**Exercise 1:**
Answer these from the brain death study text:
(a) On what date was the metadata updated?
(b) What kind of review was performed?
(c) How many brain examinations did the protocol for group I require?
**Exercise 2:** Rewrite the part of the brain death study text starting at "Background: The purpose" and ending at "brain flow scan.", putting "prospective" in place of "retrospective".
**Exercise 3:** List each outcome that the brain death study text says the study evaluated the effect on.

**Extracted text:**
Metadata Updated: September 6, 2025

Background: The purpose of this study was to evaluate the effect of altering the use of the protocol for brain death determination in traumatically injured patients, on time to brain death determination, medical complication rates, organ procurement rates and charges for care rendered during brain death determination. A retrospective chart review of trauma patients with lethal brain injuries at an urban tertiary care trauma center was performed. Two groups of trauma patients with lethal head injuries were compared. Group I consisted of patients pronounced brain dead using a protocol requiring two brain examinations, and group II contained patients evaluated using a protocol requiring one brain examination in conjunction with a nuclear medicine brain flow scan.

**Data under study:**
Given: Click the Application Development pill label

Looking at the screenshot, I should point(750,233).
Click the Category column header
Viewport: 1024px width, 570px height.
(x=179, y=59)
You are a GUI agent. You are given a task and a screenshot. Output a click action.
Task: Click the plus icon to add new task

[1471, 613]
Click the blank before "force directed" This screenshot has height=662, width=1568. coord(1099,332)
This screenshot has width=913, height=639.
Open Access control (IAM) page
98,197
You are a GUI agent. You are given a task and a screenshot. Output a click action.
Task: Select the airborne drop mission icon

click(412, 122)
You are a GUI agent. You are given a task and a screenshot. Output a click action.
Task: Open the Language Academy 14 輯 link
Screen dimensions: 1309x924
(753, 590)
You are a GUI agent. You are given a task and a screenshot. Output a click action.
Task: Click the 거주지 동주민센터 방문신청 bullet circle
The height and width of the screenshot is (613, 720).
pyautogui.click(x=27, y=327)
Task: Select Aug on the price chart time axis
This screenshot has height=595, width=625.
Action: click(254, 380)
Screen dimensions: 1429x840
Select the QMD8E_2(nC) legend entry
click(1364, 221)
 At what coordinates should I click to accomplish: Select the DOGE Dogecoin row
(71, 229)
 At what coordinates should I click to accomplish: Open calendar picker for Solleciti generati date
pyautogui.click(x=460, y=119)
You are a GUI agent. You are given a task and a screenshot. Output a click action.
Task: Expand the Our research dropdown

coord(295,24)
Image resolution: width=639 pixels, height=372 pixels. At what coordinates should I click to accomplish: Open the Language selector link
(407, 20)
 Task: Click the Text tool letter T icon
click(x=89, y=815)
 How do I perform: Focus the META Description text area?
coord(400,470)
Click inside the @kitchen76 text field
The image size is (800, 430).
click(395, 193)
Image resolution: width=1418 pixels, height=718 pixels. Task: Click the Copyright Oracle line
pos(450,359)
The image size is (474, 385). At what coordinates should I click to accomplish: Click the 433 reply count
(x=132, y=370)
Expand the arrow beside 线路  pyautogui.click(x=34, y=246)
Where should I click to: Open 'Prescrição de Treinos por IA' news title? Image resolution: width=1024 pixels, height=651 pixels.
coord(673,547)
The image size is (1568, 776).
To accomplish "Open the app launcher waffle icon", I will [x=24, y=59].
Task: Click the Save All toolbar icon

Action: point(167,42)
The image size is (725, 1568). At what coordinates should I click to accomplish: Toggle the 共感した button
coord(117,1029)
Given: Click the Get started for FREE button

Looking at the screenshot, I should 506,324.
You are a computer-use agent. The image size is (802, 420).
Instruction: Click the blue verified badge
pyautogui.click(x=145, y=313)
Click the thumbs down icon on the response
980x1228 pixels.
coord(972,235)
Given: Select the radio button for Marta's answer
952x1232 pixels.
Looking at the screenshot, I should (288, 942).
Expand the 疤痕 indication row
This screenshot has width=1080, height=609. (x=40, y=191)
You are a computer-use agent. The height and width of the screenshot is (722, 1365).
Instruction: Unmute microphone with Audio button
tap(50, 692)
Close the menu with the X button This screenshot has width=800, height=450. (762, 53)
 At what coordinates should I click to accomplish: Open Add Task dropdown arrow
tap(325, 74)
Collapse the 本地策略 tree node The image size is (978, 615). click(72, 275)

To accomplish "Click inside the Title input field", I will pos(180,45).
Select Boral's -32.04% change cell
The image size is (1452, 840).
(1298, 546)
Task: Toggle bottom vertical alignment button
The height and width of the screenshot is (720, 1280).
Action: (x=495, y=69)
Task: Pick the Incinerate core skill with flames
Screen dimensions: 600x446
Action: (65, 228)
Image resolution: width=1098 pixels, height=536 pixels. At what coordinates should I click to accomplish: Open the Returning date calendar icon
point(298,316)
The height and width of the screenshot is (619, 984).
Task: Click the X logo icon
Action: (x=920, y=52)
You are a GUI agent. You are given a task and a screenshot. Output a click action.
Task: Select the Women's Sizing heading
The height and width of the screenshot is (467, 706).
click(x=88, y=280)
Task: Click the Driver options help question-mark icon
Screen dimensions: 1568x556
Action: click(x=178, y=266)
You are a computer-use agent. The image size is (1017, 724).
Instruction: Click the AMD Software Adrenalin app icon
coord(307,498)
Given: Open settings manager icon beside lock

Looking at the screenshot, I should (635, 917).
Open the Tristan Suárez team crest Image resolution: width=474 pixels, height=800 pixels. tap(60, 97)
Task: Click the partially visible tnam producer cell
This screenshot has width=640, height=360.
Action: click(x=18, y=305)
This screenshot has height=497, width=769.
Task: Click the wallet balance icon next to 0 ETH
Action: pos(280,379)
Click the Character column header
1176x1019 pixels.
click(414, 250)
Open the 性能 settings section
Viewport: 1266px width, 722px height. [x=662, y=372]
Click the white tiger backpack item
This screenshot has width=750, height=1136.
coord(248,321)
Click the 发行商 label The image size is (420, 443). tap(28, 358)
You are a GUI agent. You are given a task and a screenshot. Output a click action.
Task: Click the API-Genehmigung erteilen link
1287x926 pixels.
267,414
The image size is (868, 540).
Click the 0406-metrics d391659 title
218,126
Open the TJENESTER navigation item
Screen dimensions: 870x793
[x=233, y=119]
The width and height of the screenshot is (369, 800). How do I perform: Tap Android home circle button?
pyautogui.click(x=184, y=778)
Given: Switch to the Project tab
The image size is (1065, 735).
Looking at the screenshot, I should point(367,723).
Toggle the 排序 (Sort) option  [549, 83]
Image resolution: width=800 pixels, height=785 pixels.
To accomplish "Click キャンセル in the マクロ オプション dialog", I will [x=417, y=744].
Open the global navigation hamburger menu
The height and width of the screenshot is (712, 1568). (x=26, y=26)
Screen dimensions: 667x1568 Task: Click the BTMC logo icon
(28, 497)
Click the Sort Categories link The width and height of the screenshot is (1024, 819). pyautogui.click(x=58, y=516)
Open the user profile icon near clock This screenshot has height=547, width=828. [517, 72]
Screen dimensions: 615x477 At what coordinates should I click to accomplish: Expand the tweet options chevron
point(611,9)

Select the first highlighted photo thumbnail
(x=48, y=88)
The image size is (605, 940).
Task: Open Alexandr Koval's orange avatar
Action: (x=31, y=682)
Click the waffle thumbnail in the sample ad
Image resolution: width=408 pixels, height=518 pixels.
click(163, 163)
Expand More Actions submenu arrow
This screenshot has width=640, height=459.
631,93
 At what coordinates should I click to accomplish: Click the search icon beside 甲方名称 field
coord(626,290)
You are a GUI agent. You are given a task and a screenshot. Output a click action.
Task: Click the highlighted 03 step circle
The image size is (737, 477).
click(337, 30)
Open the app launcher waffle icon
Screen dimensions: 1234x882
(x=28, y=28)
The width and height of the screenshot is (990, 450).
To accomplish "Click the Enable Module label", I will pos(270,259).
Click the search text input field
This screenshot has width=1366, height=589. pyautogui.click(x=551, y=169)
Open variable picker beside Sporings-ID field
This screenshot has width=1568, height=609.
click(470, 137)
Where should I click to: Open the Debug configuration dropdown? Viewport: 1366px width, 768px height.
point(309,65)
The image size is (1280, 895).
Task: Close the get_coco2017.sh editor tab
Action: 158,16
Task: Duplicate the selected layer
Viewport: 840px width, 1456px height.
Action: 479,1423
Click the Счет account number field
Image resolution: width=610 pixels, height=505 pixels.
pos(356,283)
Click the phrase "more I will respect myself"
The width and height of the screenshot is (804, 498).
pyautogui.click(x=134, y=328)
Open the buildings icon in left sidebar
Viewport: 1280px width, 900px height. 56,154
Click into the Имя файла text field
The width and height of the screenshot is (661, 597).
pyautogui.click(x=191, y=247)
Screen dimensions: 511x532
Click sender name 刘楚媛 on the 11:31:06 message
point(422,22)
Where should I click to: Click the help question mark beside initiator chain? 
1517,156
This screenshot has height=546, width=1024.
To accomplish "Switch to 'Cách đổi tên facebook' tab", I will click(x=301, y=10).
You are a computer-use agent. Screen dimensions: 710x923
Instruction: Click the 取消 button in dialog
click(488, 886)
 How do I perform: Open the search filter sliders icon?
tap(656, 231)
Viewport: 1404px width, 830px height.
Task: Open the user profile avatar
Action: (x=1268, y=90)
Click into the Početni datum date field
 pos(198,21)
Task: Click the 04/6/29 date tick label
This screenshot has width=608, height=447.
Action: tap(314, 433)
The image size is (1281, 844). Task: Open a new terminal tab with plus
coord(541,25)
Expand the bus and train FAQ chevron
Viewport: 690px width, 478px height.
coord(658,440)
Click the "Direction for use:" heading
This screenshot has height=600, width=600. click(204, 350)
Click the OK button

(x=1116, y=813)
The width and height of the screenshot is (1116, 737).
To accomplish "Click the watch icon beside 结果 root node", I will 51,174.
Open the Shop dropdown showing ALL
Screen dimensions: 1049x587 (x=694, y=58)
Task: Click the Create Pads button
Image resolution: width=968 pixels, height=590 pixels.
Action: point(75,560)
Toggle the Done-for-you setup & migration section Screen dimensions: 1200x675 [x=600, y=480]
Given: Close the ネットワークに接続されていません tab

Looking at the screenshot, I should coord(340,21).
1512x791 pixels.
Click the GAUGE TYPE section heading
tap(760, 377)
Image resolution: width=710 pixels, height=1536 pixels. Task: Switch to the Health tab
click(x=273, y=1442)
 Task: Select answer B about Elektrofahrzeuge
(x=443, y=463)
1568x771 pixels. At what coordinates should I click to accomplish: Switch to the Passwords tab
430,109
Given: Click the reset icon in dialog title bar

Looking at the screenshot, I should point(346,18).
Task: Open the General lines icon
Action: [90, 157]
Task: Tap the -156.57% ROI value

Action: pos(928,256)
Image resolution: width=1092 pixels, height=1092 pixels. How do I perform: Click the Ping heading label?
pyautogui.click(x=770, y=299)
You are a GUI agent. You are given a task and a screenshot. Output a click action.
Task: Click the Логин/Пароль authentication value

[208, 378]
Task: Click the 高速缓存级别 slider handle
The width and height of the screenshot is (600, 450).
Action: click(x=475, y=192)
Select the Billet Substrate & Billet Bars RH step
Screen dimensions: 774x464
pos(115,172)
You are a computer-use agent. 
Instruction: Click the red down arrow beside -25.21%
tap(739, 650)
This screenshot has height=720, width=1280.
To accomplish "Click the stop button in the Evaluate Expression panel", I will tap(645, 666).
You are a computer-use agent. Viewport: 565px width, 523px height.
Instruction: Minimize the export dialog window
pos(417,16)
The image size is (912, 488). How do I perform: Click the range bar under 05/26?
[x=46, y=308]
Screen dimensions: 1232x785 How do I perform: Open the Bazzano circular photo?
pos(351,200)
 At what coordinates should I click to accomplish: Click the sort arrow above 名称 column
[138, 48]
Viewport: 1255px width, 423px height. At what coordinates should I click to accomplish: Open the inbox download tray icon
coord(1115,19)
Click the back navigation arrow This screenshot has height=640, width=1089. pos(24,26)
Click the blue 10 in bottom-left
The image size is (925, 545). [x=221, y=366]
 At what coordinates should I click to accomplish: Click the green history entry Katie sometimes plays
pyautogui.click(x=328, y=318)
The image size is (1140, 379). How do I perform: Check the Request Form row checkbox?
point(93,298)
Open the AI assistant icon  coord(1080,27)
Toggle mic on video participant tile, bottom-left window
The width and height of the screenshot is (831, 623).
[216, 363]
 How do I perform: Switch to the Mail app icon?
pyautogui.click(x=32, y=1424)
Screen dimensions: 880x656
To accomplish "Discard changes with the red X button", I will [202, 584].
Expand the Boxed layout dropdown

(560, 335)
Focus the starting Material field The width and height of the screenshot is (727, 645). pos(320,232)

**Answer area 1:**
(a) September 6, 2025
(b) A retrospective chart review
(c) Two

**Answer area 2:**
Background: The purpose of this study was to evaluate the effect of altering the use of the protocol for brain death determination in traumatically injured patients, on time to brain death determination, medical complication rates, organ procurement rates and charges for care rendered during brain death determination. A prospective chart review of trauma patients with lethal brain injuries at an urban tertiary care trauma center was performed. Two groups of trauma patients with lethal head injuries were compared. Group I consisted of patients pronounced brain dead using a protocol requiring two brain examinations, and group II contained patients evaluated using a protocol requiring one brain examination in conjunction with a nuclear medicine brain flow scan.

**Answer area 3:**
- Time to brain death determination
- Medical complication rates
- Organ procurement rates
- Charges for care rendered during brain death determination